Spending some time at an accelerator or incubator is now practically a rite of passage for ambitious startups. But while there are plenty of organizations willing to help you build your killer app or super service, hardware manufacturing-firms have a harder time finding help.
Bartesian is a Kitchener company offering a single-serve cocktail machine—a Keurig for fancy drinks. The company is currently currently engaged in a $100,000 Kickstarter campaign intended to fund the company’s first production run. Originally named MaxMixology, the startup emerged from the LaunchPad program that is part of Wilfrid Laurier University’s MBA program.

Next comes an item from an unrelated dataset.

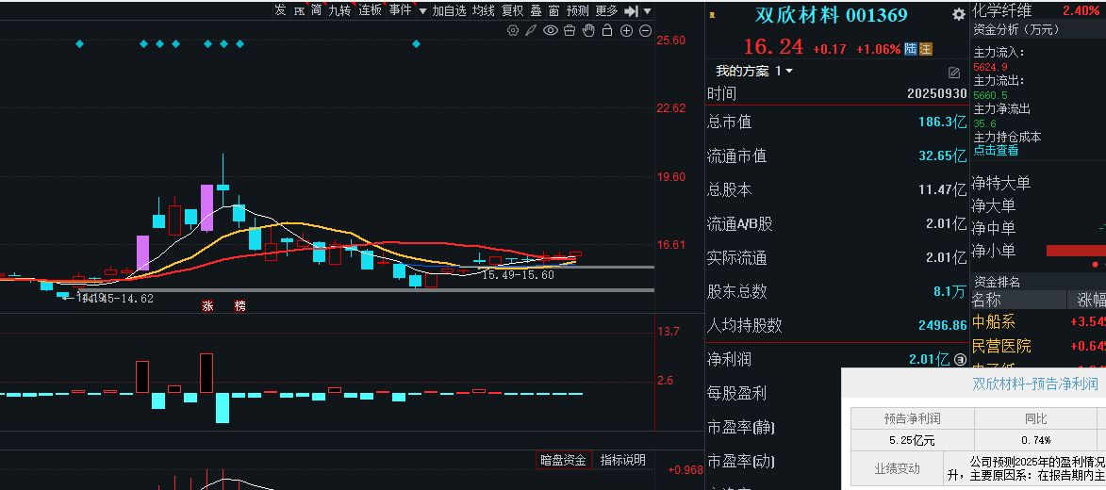Toggle 均线 moving averages display

[x=484, y=10]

The Bartesian team spent four months at the start of this year at HAX, a hardware accelerator based in Shenzen, a city in southeast China. HAX’s location was just as important as the expertise and mentorship that the accelerator offered. “Most things are made in China these days, or at least the parts for them are,” observes Bryan Fedorak, co-founder of Bartesian. “In some way, your supply chain is almost certainly going to come from there.”

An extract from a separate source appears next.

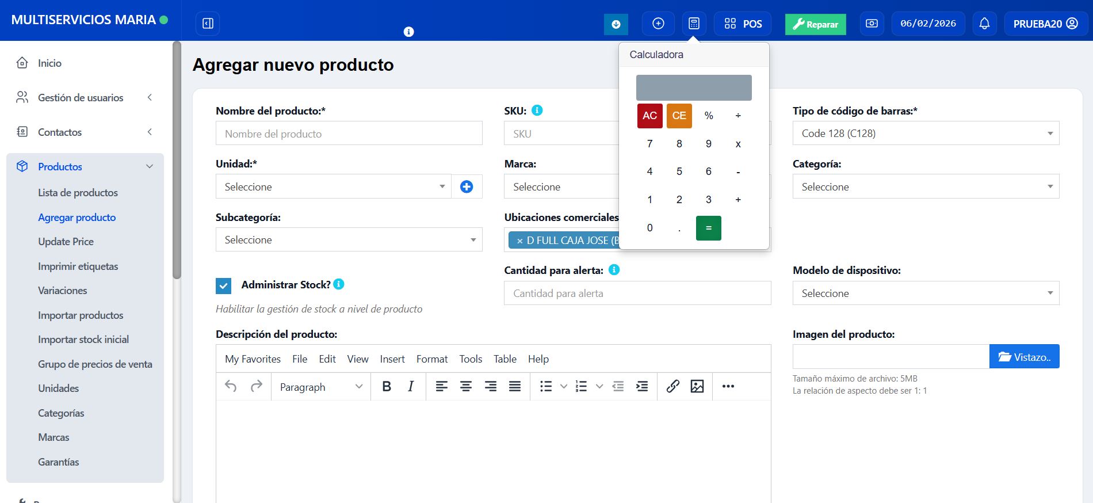Open the calculator icon in top bar
The image size is (1093, 503).
pyautogui.click(x=694, y=24)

Here’s how the Bartesian team benefited from their time in China.
Create the possible
Crowdfunding campaigns have become notorious for over-promising and under-delivering, leaving backers angry and companies on the brink of collapse. Manufacturing problems are a common cause of this kind of failure—not every brilliant idea can be turned into a tangible product that consumers can use.
HAX allowed the Bartesian team to tailor their product design to what Chinese factories were capable of producing. “You’re visiting factories early on and designing with that mind,” explains Fedorak. “You’re not designing in a silo here in Kitchener or Waterloo.”
Fedorak first heard about the accelerator—from some fellow residents of the Waterloo-based Velocity Foundry incubator—not too longer before applications were set to close. To enter HAX, a startup must have a prototype of its product, and Bartesian had to speed up its development to make the cut.
Once in China, modifying its working model got a lot simpler. “Where our office was located, you could just go down to the building across the street and there’d be every component you could ever dream of,” Fedorak says. “Whatever you wanted, it was there, and you could physically go and look at them and say, I want that.’ And it was really inexpensive.”
Easy access to parts made the prototyping process a lot faster. Fedorak estimates the team built four new models during its time in China.
Establish the basics
China is not an easy market to do business in, so it helps to get your learning in early. Fedorak appreciated the opportunity that HAX provided to see Chinese manufacturing in action. “You’re able to learn how the ecosystem works, learn manufacturing there, interact with the factories, and start setting up your [supply chain],” he explains. Being in-situ also allows you to understand what language and cultural barriers you’ll face once you’re back home and communicating with a factory half a world away.